Pioneering computer scientist Geoffrey Hinton, whose work has earned him a Nobel Prize and the moniker “godfather of AI,” said artificial intelligence will spark a surge in unemployment and profits.
In a wide-ranging interview with the Financial Times, the former Google scientist cleared the air about why he left the tech giant, raised alarms on potential threats from AI, and revealed how he uses the technology. But he also predicted who the winners and losers will be.
“What’s actually going to happen is rich people are going to use AI to replace workers,” Hinton said. “It’s going to create massive unemployment and a huge rise in profits. It will make a few people much richer and most people poorer. That’s not AI’s fault, that is the capitalist system.”
That echos comments he gave to Fortune last month, when he said AI companies are more concerned with short-term profits than the long-term consequences of the technology.
For now, layoffs haven’t spiked, but evidence is mounting that AI is shrinking opportunities, especially at the entry level where recent college graduates start their careers.
A survey from the New York Fed found that companies using AI are much more likely to retrain their employees than fire them, though layoffs are expected to rise in the coming months.
Hinton said earlier that healthcare is the one industry that will be safe from the potential jobs armageddon.

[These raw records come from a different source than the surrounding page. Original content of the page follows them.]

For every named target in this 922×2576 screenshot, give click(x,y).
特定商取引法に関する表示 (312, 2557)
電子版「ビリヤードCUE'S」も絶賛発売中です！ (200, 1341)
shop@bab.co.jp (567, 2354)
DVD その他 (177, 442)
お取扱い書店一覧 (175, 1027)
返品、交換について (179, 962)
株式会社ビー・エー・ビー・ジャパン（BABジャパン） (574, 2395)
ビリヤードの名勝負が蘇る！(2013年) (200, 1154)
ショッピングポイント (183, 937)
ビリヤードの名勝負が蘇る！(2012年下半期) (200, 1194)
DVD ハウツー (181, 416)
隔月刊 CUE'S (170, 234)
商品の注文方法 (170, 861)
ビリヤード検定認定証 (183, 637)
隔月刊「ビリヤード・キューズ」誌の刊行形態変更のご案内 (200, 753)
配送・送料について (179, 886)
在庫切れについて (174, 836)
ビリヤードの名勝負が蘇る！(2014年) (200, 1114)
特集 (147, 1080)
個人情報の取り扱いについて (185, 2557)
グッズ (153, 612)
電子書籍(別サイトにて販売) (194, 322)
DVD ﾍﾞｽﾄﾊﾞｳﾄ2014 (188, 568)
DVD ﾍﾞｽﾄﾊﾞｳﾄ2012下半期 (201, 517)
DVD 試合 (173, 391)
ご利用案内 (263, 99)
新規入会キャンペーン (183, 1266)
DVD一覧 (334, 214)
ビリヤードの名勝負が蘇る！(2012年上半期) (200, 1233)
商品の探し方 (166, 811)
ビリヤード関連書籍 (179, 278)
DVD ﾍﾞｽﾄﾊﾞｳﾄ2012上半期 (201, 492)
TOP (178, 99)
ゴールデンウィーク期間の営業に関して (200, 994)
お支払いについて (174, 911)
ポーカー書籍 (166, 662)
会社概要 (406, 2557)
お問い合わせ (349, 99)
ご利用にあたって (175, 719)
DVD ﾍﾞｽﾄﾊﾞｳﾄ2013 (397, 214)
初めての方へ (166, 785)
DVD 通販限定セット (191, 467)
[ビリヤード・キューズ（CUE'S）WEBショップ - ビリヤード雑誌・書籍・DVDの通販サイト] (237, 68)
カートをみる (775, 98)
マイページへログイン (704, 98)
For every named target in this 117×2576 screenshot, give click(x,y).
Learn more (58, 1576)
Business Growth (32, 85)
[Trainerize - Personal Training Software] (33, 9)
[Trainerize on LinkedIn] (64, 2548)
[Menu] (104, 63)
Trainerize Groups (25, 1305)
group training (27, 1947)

“If you could make doctors five times as efficient, we could all have five times as much health care for the same price,” he explained on the Diary of a CEO YouTube series in June. “There’s almost no limit to how much health care people can absorb—[patients] always want more health care if there’s no cost to it.”
Still, Hinton believes that jobs that perform mundane tasks will be taken over by AI, while sparing some jobs that require a high level of skill.
In his interview with the FT, he also dismissed OpenAI CEO Sam Altman’s idea to pay a universal basic income as AI disrupts the economy and reduce demand for workers, saying it “won’t deal with human dignity” and the value people derive from having jobs.
Hinton has long warned about the dangers of AI without guardrails, estimating a 10% to 20% chance of the technology wiping out humans after the development of superintelligence.
In his view, the dangers of AI fall into two categories: the risk the technology itself poses to the future of humanity, and the consequences of AI being manipulated by people with bad intent.
In his FT interview, he warned AI could help someone build a bioweapon and lamented the Trump administration’s unwillingness to regulate AI more closely, while China is taking the threat more seriously. But he also acknowledged potential upside from AI amid its immense possibilities and uncertainties.
“We don’t know what is going to happen, we have no idea, and people who tell you what is going to happen are just being silly,” Hinton said. “We are at a point in history where something amazing is happening, and it may be amazingly good, and it may be amazingly bad. We can make guesses, but things aren’t going to stay like they are.”
Meanwhile, he told the FT how he uses AI in his own life, saying OpenAI’s ChatGPT is his product of choice. While he mostly uses the chatbot for research, Hinton revealed that a former girlfriend used ChatGPT “to tell me what a rat I was” during their breakup.
“She got the chatbot to explain how awful my behavior was and gave it to me. I didn’t think I had been a rat, so it didn’t make me feel too bad . . . I met somebody I liked more, you know how it goes,” he quipped.
Hinton also explained why he left Google in 2023. While media reports have said he quit so he could speak more freely about the dangers of AI, the 77-year-old Nobel laureate denied that was the reason.
“I left because I was 75, I could no longer program as well as I used to, and there’s a lot of stuff on Netflix I haven’t had a chance to watch,” he said. “I had worked very hard for 55 years, and I felt it was time to retire . . . And I thought, since I am leaving anyway, I could talk about the risks.”